> **What you have to do**:
The answer should hold only the lines from the one that contains "Given: Click the forward" through the last line of the material, repeated exactly, without pictures.

Records shown START

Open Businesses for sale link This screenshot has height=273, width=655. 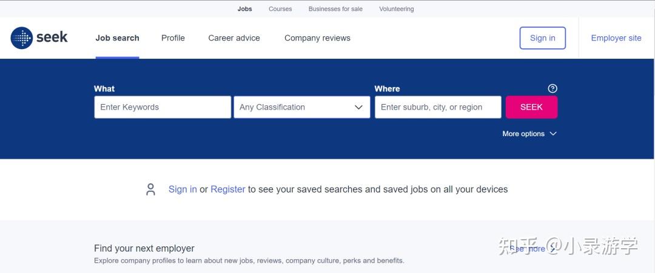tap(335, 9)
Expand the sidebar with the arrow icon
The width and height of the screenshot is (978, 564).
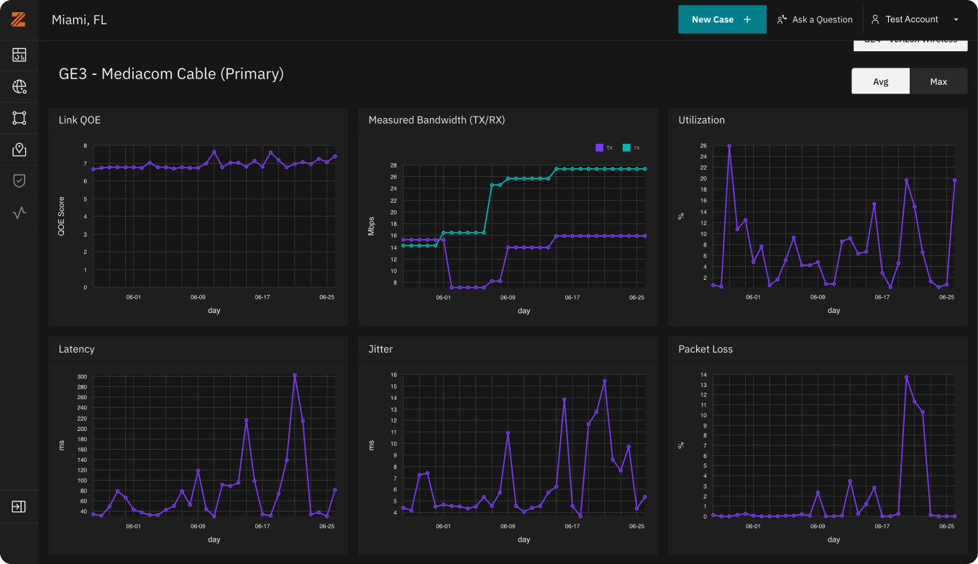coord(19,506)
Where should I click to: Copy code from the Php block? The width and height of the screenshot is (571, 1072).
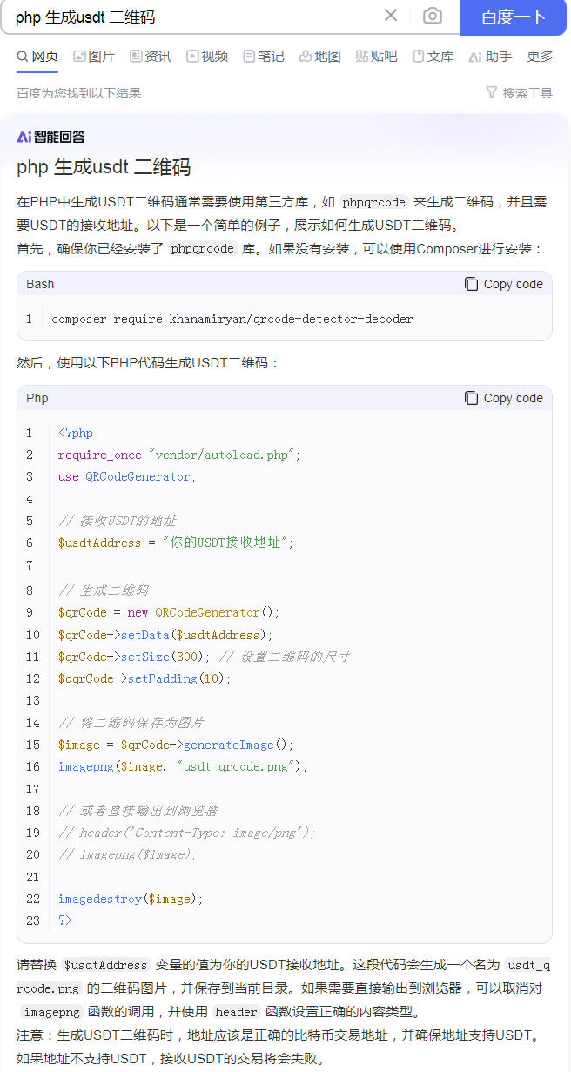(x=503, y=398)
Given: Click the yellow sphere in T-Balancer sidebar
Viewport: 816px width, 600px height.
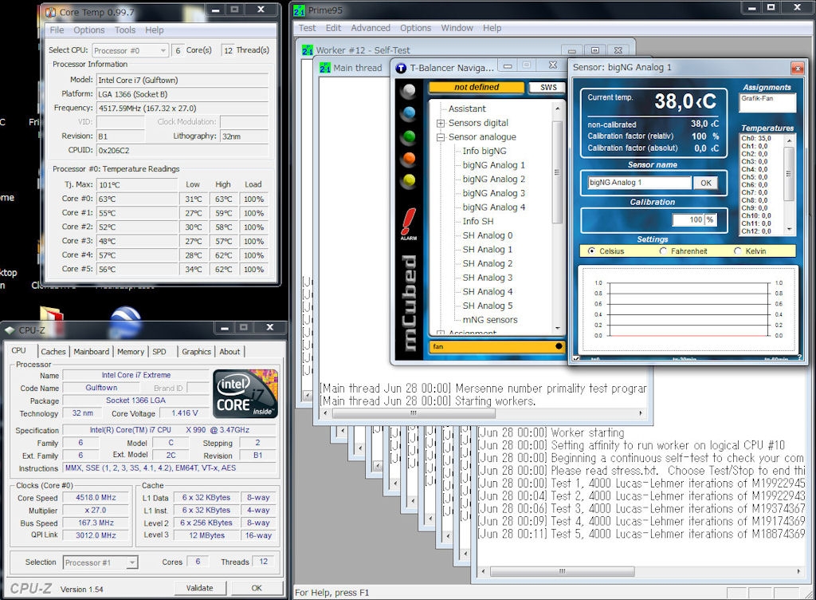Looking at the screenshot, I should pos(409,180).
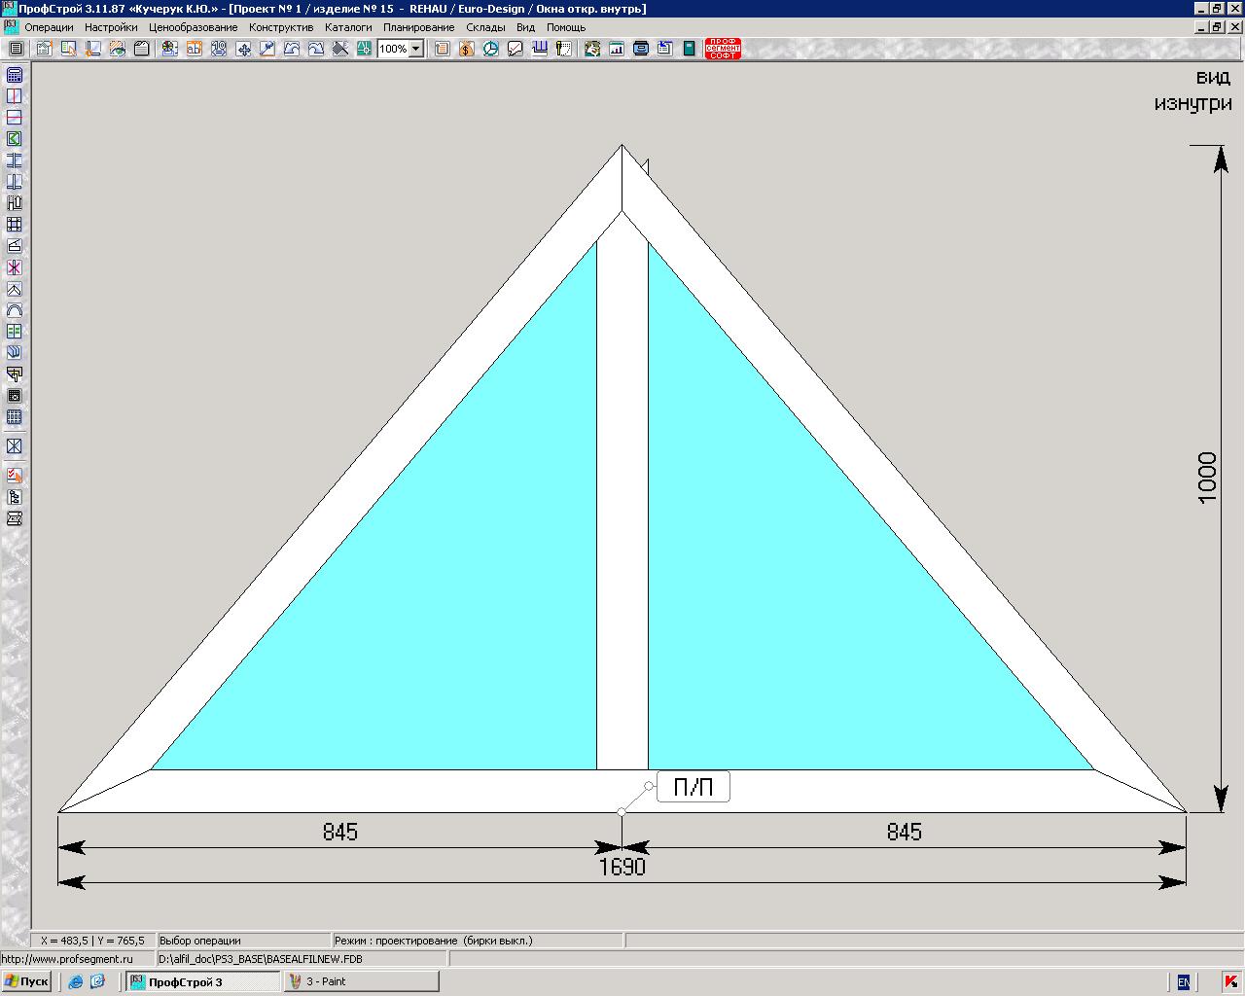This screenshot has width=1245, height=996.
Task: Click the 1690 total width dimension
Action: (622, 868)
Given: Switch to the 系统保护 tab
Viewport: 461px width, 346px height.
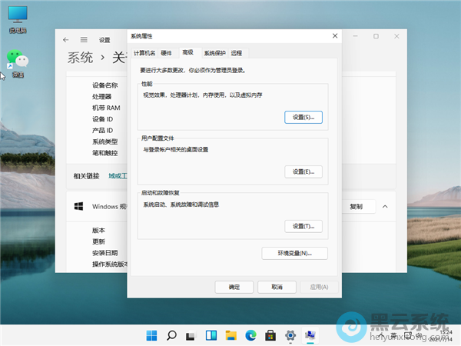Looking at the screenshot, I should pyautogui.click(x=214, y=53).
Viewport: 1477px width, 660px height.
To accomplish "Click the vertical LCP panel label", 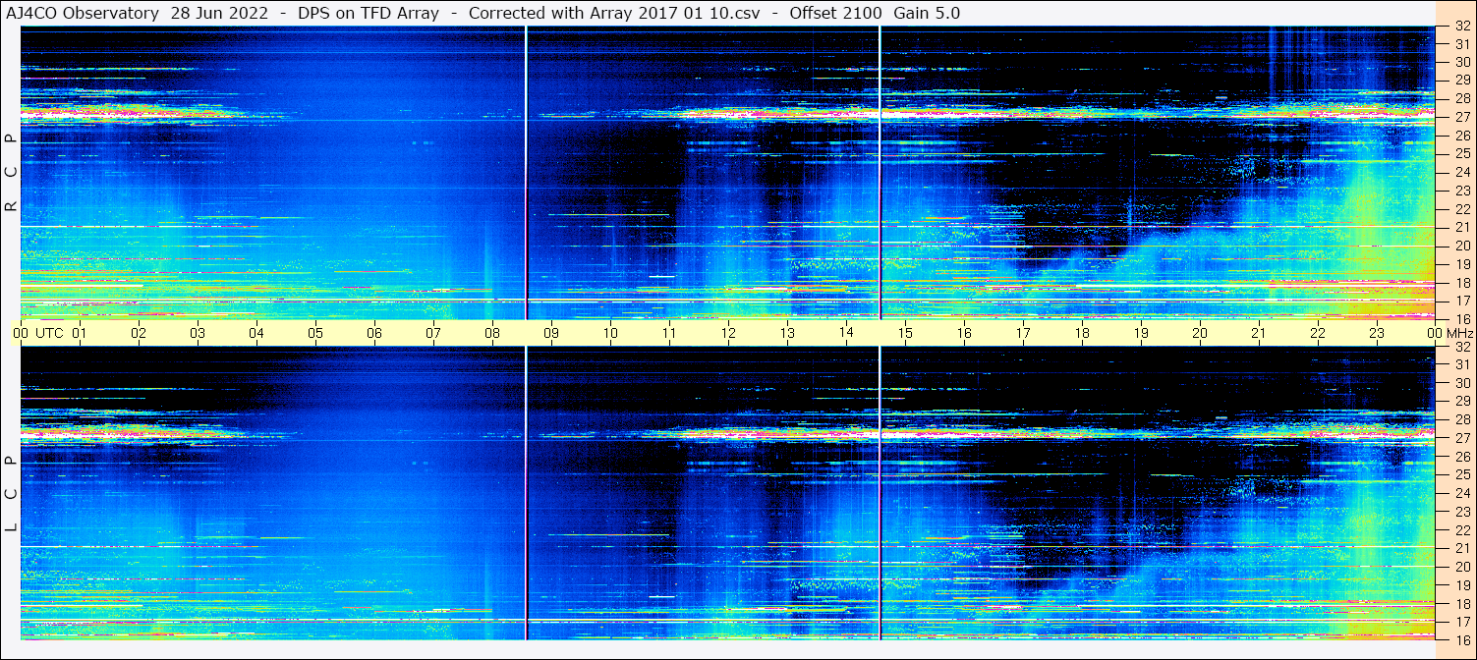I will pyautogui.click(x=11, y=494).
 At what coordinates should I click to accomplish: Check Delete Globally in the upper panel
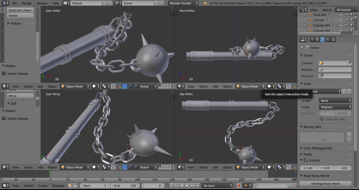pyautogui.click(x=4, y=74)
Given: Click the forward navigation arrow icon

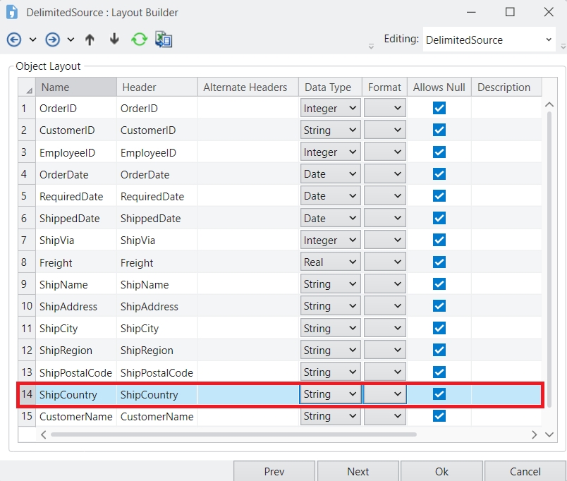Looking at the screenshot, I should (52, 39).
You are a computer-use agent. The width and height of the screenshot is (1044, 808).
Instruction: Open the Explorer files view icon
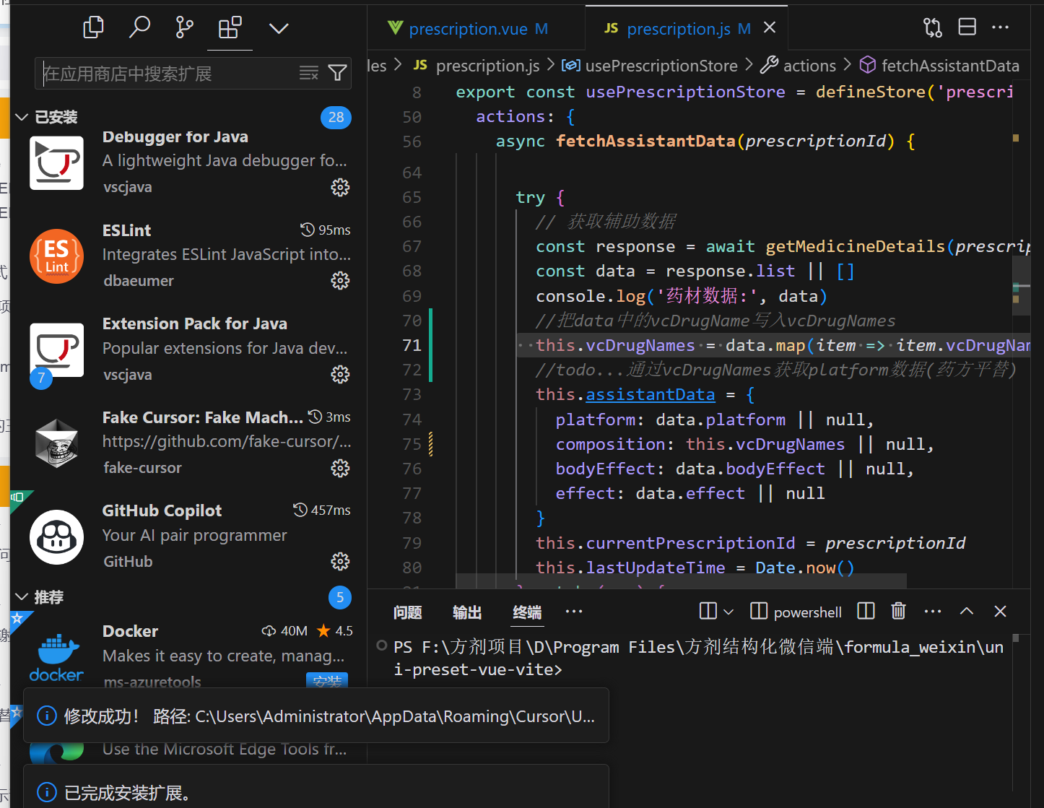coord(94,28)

Records shown END

> **Answer box**:
Given: Click the forward navigation arrow icon

Looking at the screenshot, I should (52, 39).
You are a computer-use agent. The width and height of the screenshot is (1044, 808).
Instruction: Open the Explorer files view icon
coord(94,28)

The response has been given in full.